These days, it is a valid question to ask somebody: Why do you want to get married?
Marriage used to be an arrangement of living, a complimentary role fulfillment, a division of labor, a natural progression of maturity, a prerequisite to having a family, an expected step to become part of the adult world, and most of all, a start of being responsible for someone in your life.
Our biological relations were handed down to us, and to get married is to forge a new blood line. It is a miracle that almost all human beings alive are a consequence of a male and a female deciding to commit their lives together and to (unconsciously perhaps) restrict their life choices in order to bring up up their children.
It was hard for a single man, or for a single woman, to be happy or to flourish.
Not so much any more. And anyone these days who professes a need to have a relationship is seen, especially since the advent of new age spirituality, as being an incomplete or an unfortunate or an unhappy person.
It is frequently heard that two happy people (i.e., who don't need each other to be happy) can have a happy marriage, and that if you are unhappy due to being single, you will not be happy after getting married. It is said that you should have a rich inner life, lots of hobbies, and should have your "own space".
I think this way of thinking, though a sign of the times, is not a good portent to stable marriages.
A marriage will survive if two people need each other to be happy and if they need each other to live well. If they are self-sufficient, and each can do anything that the other can also do, the stability of their marriage is going to be an uphill struggle. There will be frequent validations required, a search for ways to "keep the spark alive", a persistent need of expressions of love, chronic feelings of inadequacy, and a predilection to go one's own way if the going gets tough.
In the past, if the man was being a good provider and protector, and the woman remained pretty or in shape, was a good homemaker and a mother, it was very easy to have a happy home. Now-a-days, if both earn, and both act as a mother to the children, and both do housework, it is not easy to see why a marriage will last long. Emotional bonds, in the absence of other factors, are fickle. Sexual desire, or shared hobbies, or shared values, can bring two people together, but cannot sustain their being together.
People who seek the amorphous goals of "fulfillment" and "growth" through their relationships are not going to have an easy time. Fulfillment and growth are side-effects, as it were, of a healthy relationship. A relationship can't be based on these goals, but needs to have something more concrete at its foundation.
Consider two scenarios:
A: A wife tells her husband that she is going to be away for two weeks, and the husband says, "No problem, I'll manage without a hitch." Or, a husband is to go on a business trip for a week, and the wife says: "Have fun! I will too."

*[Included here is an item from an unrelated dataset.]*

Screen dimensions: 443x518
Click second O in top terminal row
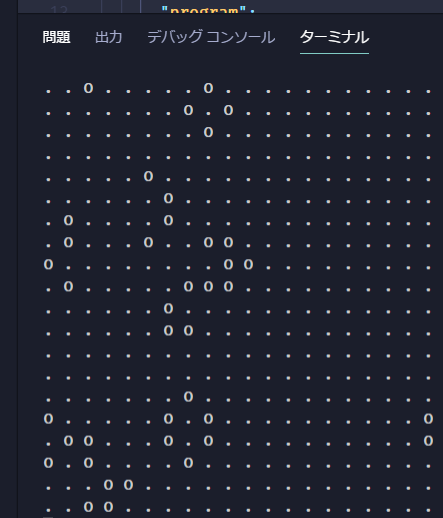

B: A wife tells her husband that she is going to be away for two weeks, and the husband says, "Aw shucks, how will I manage?" Or, a husband is to go on a business trip for a week, and the wife says: "Oh dear, it is going to be so difficult for me alone."
Which scenario makes you think that the husband and wife are going to have a long, stable, happy marriage?
And which scenario is the current ideal for an individual in our society?
I think increasingly, due to prosperity and various other factors, people are relating to each other for purely emotional or sexual reasons, and they can manage their lives and homes and careers just fine (or so they think) on their own. They want to feel great with each other, to spend time with each other, and so they invent activities (mostly related to vacuous show-business events or to spending money eating out, shopping or seeing a "new place") to do together. They have a nagging suspicion that it is too much effort and that they would rather spend time with themselves.
We are told by the media that emotional or sexual reasons are primarily why we should get married. That love is all-important, and nothing else matters. I think that is a very wrong message. A couple certainly needs emotional and sexual compatibility, and for them to love each other is great, but that is not enough, not by a long shot, to want to spend their lives together.
A nut and a bolt may love each other, but even if at times they don't, they are and will feel incomplete without each other, and will not be fulfilled for long on their own. Two nuts, on other hand, may decide to be together because they feel they have a "connection", but they are tempting fate.